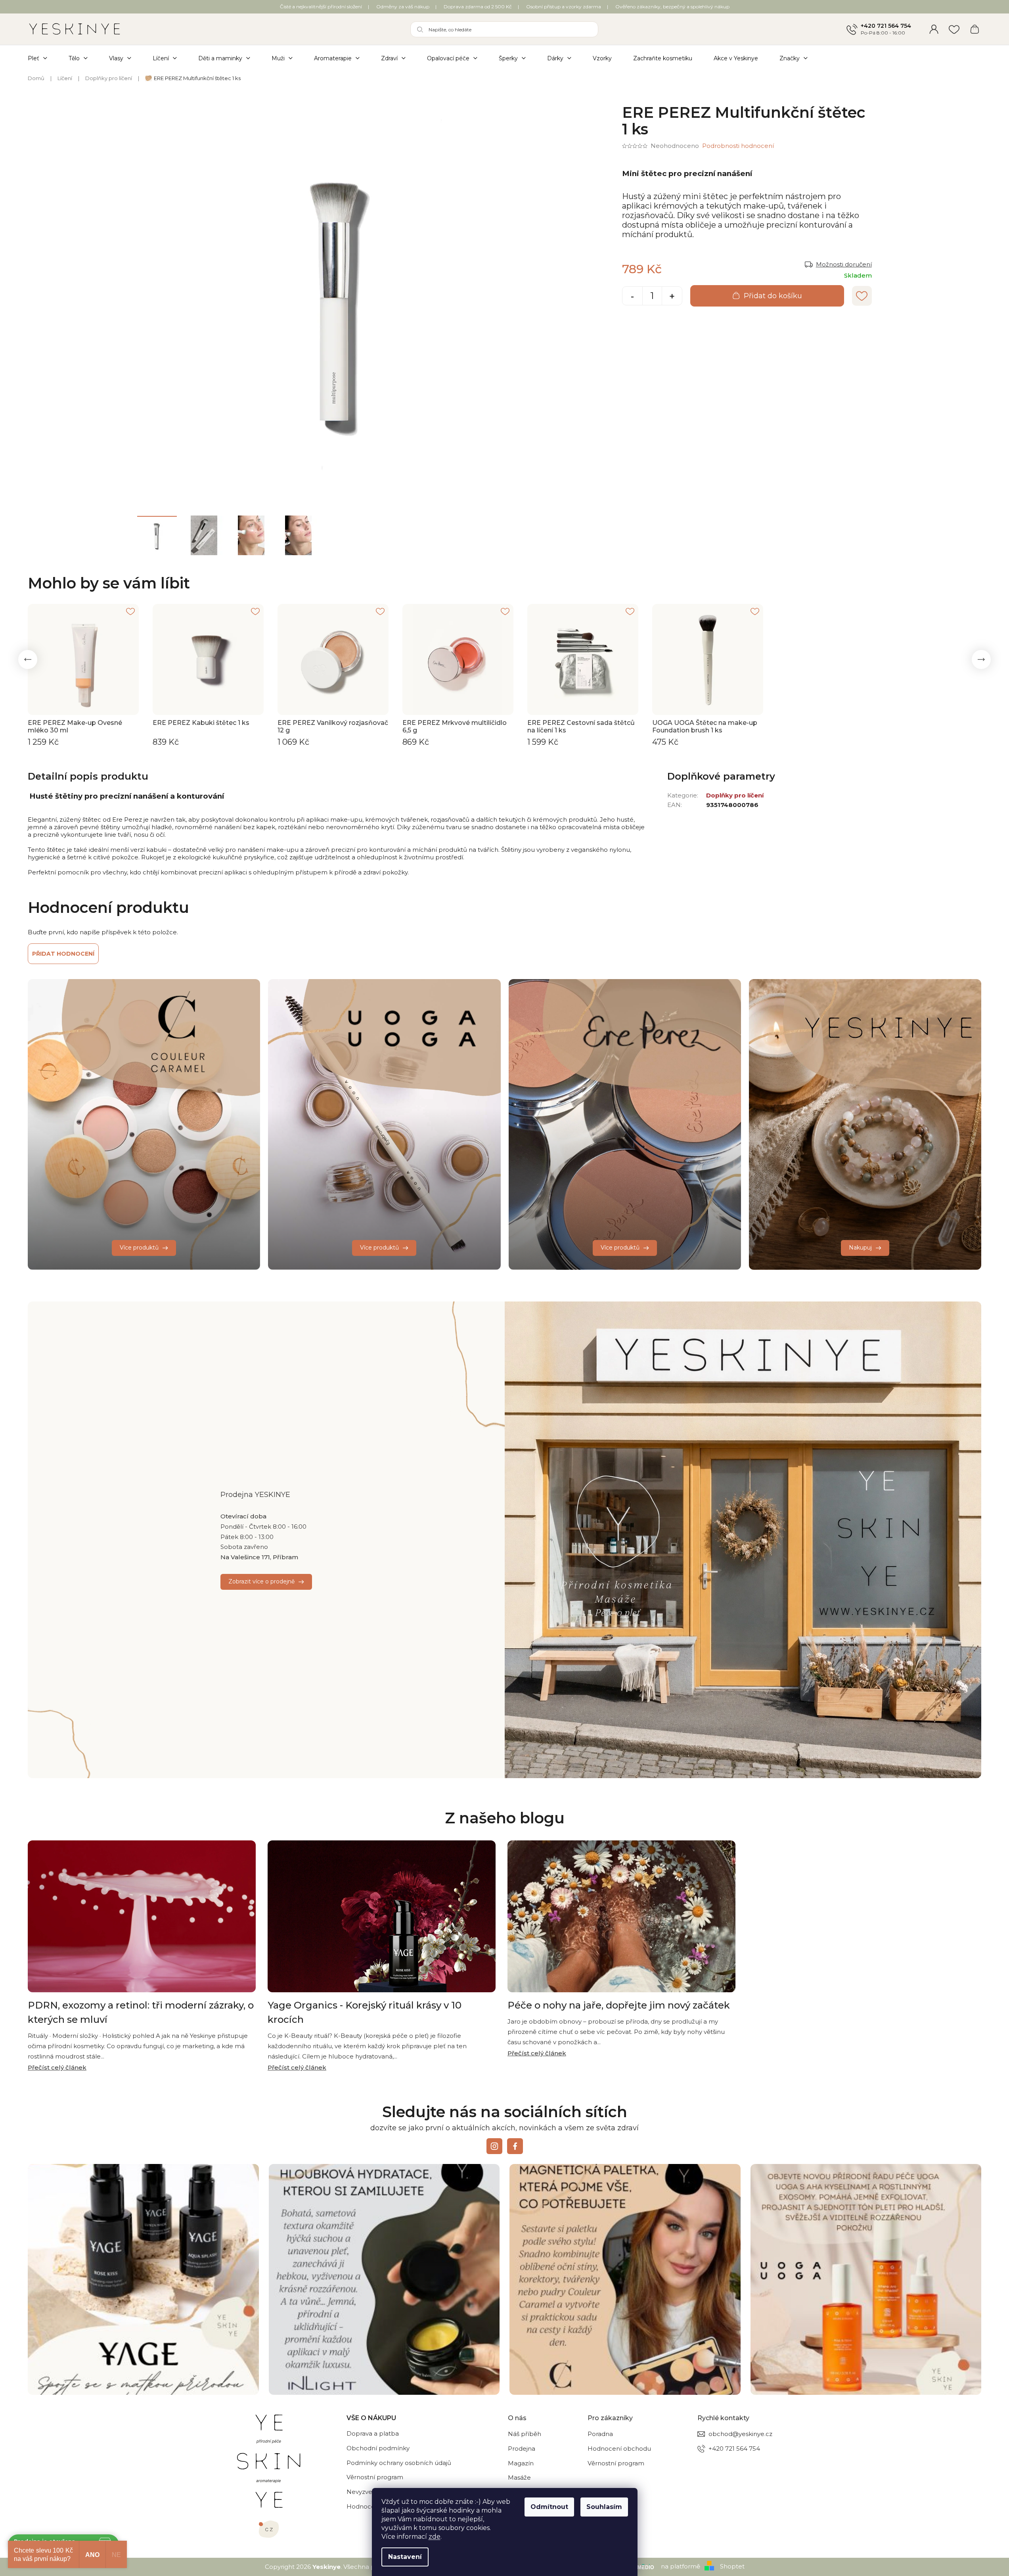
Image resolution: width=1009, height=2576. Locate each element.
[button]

---

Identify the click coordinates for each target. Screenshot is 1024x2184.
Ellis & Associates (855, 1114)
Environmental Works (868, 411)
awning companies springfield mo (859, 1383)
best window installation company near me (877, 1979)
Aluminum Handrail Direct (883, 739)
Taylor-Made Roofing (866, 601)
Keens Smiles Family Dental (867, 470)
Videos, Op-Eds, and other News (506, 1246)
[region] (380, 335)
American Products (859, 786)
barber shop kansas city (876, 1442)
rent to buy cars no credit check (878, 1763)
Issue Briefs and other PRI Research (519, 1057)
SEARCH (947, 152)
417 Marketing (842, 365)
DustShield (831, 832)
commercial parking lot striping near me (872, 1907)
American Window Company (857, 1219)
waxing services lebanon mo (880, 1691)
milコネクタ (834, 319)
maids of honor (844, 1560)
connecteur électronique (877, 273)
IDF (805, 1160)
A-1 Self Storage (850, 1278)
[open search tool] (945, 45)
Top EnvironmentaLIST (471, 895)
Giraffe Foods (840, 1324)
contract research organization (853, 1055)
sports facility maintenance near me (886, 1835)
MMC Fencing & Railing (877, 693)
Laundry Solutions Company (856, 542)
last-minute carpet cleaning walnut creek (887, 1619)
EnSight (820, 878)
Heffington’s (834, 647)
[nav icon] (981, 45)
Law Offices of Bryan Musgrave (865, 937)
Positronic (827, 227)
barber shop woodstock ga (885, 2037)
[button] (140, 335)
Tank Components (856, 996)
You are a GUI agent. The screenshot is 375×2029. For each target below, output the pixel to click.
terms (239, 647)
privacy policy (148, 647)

--

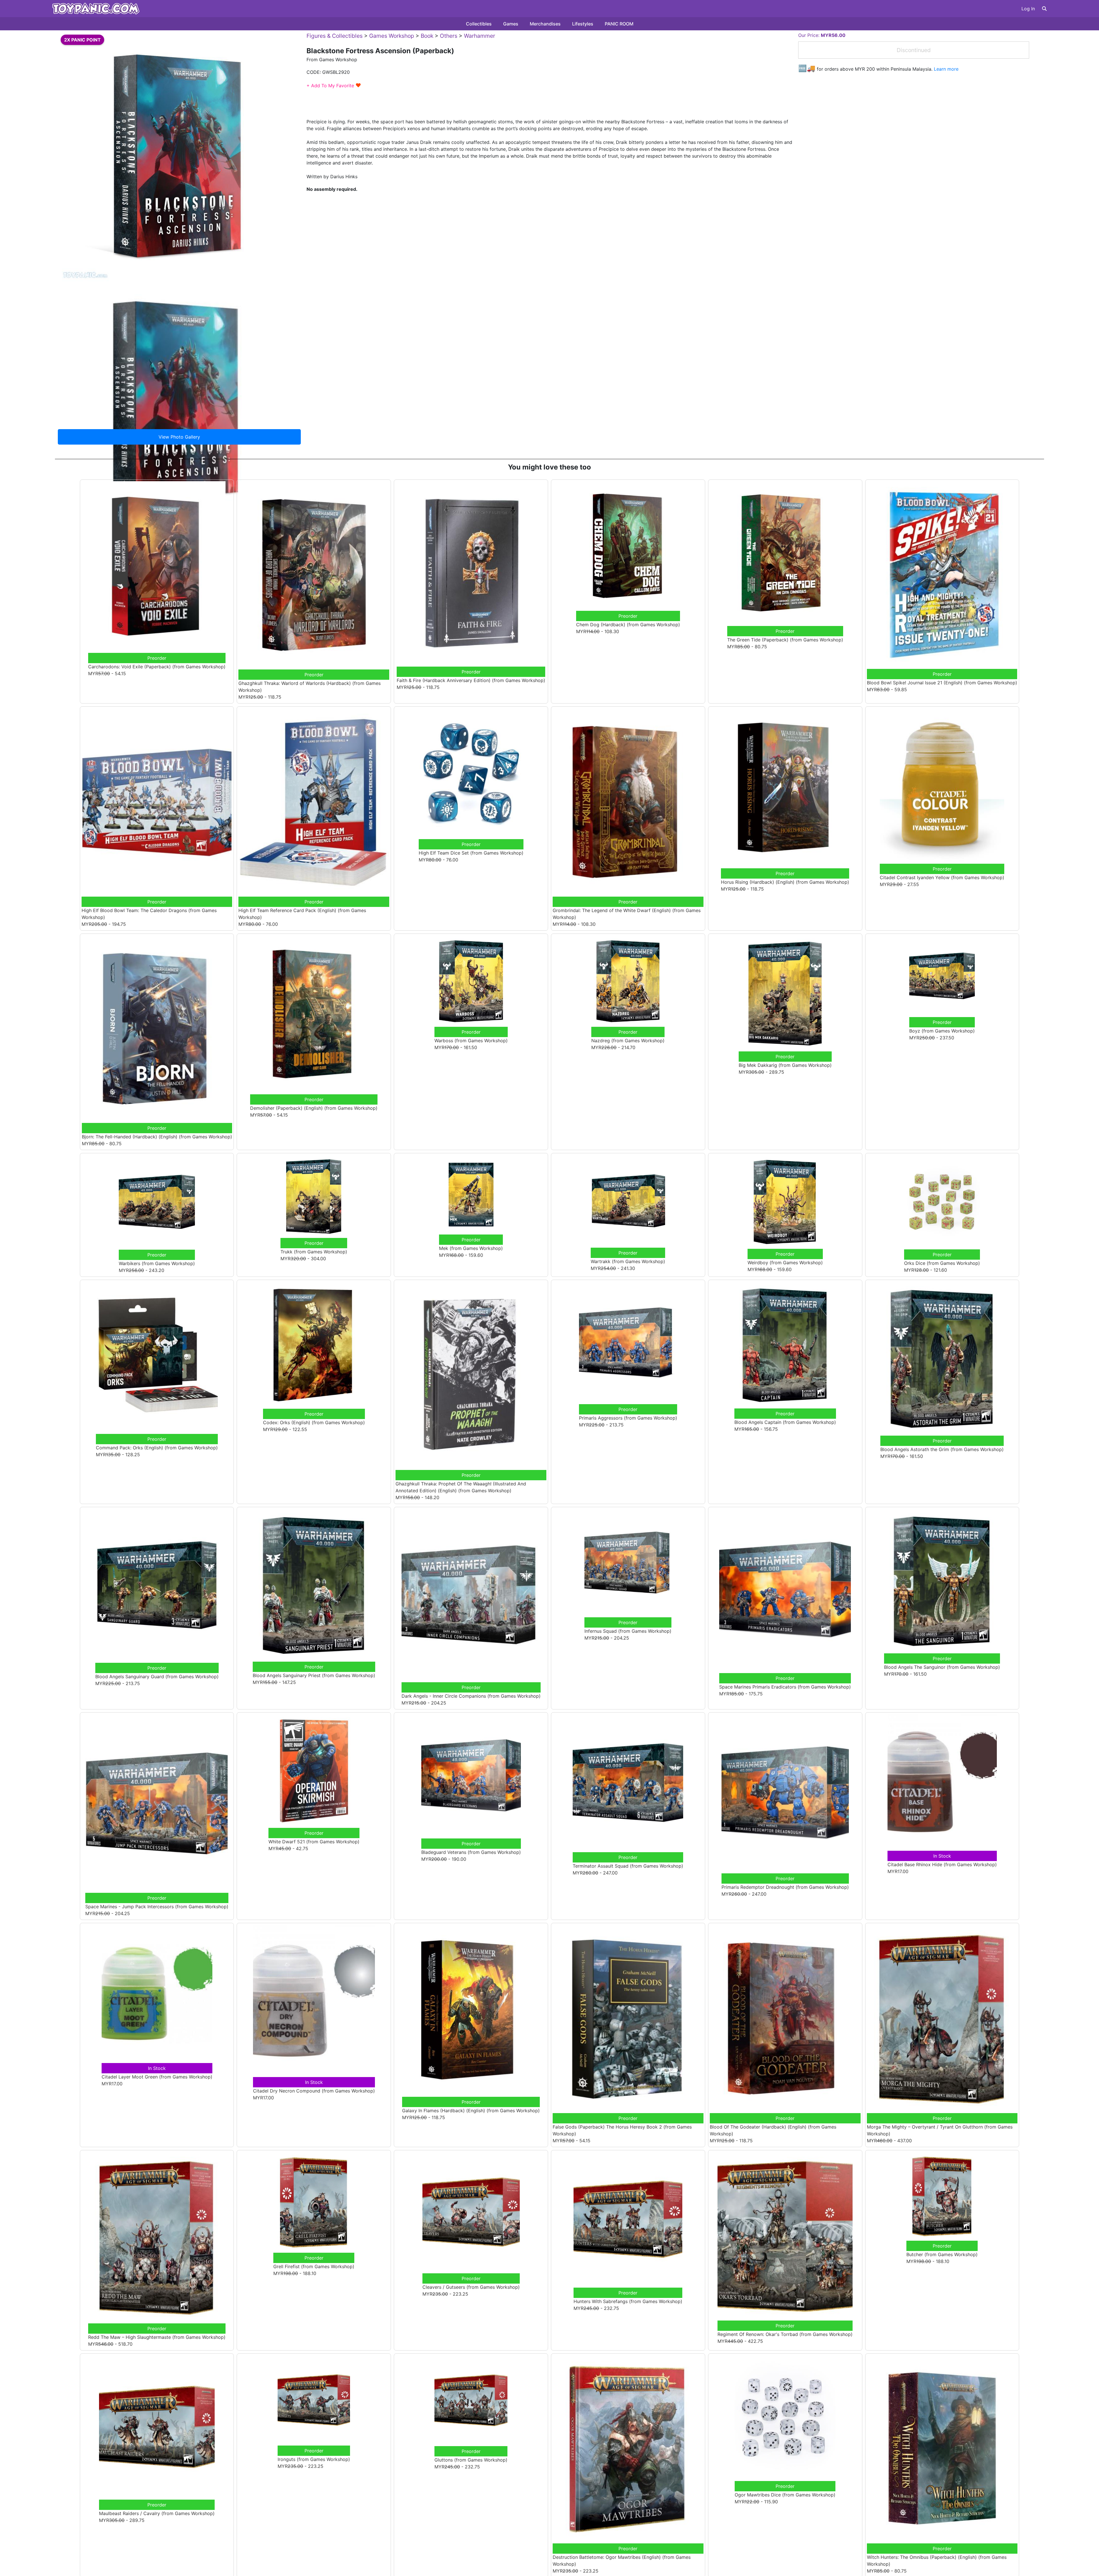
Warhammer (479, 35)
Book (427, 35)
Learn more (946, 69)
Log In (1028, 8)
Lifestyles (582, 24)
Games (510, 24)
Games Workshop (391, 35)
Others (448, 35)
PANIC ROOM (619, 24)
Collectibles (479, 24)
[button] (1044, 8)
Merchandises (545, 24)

■ DIRECTIONS ■
Please output the lines of the listing above that fall in the stretch from the one with "Tank Components (856, 996)" through the one with "privacy policy (148, 647)", exactly and only those.

■ RESPONSE BELOW ■
Tank Components (856, 996)
You are a GUI agent. The screenshot is 375×2029. For each target below, output the pixel to click.
terms (239, 647)
privacy policy (148, 647)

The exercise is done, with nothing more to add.